If your Modified Version has been derived from a Modified Version made
by someone other than you, you are nevertheless required to ensure that
your Modified Version complies with the requirements of this license.

This license does not grant you the right to use any trademark, service
mark, tradename, or logo of the Copyright Holder.

This license includes the non-exclusive, worldwide, free-of-charge
patent license to make, have made, use, offer to sell, sell, import and
otherwise transfer the Package with respect to any patent claims
licensable by the Copyright Holder that are necessarily infringed by the
Package. If you institute patent litigation (including a cross-claim or
counterclaim) against any party alleging that the Package constitutes
direct or contributory patent infringement, then this Artistic License
to you shall terminate on the date that such litigation is filed.
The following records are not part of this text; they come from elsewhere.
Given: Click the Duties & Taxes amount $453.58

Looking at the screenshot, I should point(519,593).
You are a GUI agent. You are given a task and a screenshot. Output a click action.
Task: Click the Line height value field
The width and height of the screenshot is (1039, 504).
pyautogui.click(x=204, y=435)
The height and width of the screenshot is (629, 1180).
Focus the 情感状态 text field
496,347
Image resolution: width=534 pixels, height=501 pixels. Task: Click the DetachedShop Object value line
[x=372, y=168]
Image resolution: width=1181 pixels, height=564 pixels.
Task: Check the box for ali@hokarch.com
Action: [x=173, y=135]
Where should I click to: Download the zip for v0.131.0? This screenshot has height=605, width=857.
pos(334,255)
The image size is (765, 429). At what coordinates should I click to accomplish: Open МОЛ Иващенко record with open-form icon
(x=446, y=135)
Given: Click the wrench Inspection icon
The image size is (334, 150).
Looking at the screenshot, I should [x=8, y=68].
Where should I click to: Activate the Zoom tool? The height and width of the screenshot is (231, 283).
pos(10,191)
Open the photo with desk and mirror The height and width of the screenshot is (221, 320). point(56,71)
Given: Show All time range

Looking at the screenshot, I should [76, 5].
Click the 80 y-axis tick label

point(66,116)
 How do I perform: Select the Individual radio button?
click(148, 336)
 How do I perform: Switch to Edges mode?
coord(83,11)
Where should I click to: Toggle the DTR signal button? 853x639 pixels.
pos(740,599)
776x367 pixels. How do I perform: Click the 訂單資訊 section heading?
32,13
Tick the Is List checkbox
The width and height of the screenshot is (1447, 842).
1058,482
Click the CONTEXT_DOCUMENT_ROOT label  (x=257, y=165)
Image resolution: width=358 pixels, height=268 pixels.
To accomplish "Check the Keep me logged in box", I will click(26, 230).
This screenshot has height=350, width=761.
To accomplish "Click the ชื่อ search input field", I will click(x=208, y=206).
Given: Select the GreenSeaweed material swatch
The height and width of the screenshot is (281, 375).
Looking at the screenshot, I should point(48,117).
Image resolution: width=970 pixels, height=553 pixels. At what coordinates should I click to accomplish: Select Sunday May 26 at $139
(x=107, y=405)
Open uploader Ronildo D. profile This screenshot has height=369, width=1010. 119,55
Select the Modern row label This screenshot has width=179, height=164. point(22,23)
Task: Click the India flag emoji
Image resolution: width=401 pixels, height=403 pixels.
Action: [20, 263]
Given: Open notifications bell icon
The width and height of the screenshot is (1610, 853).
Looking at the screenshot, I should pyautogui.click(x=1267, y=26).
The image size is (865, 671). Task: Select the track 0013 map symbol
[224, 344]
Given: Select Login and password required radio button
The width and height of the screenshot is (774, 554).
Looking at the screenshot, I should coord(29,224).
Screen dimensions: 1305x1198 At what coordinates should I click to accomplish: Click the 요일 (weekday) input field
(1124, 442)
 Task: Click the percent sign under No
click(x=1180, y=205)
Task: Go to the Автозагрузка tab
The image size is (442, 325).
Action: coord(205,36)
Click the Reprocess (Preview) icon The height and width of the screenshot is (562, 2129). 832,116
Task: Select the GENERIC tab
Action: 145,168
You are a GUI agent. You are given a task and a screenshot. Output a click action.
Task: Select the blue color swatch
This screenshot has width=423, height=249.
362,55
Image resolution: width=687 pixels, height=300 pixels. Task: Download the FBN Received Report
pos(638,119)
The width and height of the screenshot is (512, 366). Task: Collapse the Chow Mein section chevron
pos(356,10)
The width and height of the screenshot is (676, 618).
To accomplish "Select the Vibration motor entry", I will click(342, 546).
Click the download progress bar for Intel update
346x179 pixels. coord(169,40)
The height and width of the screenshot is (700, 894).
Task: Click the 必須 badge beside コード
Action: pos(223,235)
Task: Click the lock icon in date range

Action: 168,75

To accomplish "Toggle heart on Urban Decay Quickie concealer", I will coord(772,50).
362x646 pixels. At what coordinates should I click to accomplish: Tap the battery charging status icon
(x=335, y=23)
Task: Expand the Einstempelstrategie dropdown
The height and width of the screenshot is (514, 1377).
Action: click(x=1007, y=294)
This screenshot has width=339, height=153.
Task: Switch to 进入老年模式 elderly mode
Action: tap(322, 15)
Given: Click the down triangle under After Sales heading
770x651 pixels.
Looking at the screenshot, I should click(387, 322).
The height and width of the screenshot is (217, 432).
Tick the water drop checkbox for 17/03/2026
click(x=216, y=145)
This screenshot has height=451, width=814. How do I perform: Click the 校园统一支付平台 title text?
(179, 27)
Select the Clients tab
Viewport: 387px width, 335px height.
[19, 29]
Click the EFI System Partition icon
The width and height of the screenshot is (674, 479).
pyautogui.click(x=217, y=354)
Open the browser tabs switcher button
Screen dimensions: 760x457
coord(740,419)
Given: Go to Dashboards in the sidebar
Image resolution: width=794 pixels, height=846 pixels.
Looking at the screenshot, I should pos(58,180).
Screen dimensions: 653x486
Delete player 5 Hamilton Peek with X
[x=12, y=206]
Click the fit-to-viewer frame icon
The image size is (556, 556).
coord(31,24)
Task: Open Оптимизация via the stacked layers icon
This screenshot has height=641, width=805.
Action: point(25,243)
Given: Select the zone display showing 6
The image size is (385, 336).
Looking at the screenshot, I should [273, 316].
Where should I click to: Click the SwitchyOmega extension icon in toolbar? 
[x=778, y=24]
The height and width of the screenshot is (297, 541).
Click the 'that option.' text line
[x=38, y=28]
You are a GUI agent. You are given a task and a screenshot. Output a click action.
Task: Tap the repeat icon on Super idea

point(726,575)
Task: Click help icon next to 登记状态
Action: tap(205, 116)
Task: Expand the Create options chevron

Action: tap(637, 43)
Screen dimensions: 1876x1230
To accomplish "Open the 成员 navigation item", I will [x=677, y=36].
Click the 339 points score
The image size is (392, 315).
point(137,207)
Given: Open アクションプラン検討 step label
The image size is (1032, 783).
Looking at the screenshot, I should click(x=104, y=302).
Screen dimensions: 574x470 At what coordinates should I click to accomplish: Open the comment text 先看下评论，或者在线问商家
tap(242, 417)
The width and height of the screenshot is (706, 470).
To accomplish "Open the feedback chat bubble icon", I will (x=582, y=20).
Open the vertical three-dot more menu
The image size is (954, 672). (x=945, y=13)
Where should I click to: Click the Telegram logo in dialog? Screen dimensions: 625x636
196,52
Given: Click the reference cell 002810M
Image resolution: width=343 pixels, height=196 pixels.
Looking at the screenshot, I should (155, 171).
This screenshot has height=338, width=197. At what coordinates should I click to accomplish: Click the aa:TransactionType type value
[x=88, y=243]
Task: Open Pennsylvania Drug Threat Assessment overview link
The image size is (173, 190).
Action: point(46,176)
Disclaimer of Warranty: THE PACKAGE IS PROVIDED BY THE COPYRIGHT HOLDER
AND CONTRIBUTORS "AS IS' AND WITHOUT ANY EXPRESS OR IMPLIED WARRANTIES.
THE IMPLIED WARRANTIES OF MERCHANTABILITY, FITNESS FOR A PARTICULAR
PURPOSE, OR NON-INFRINGEMENT ARE DISCLAIMED TO THE EXTENT PERMITTED BY
YOUR LOCAL LAW. UNLESS REQUIRED BY LAW, NO COPYRIGHT HOLDER OR
CONTRIBUTOR WILL BE LIABLE FOR ANY DIRECT, INDIRECT, INCIDENTAL, OR
CONSEQUENTIAL DAMAGES ARISING IN ANY WAY OUT OF THE USE OF THE PACKAGE,
EVEN IF ADVISED OF THE POSSIBILITY OF SUCH DAMAGE.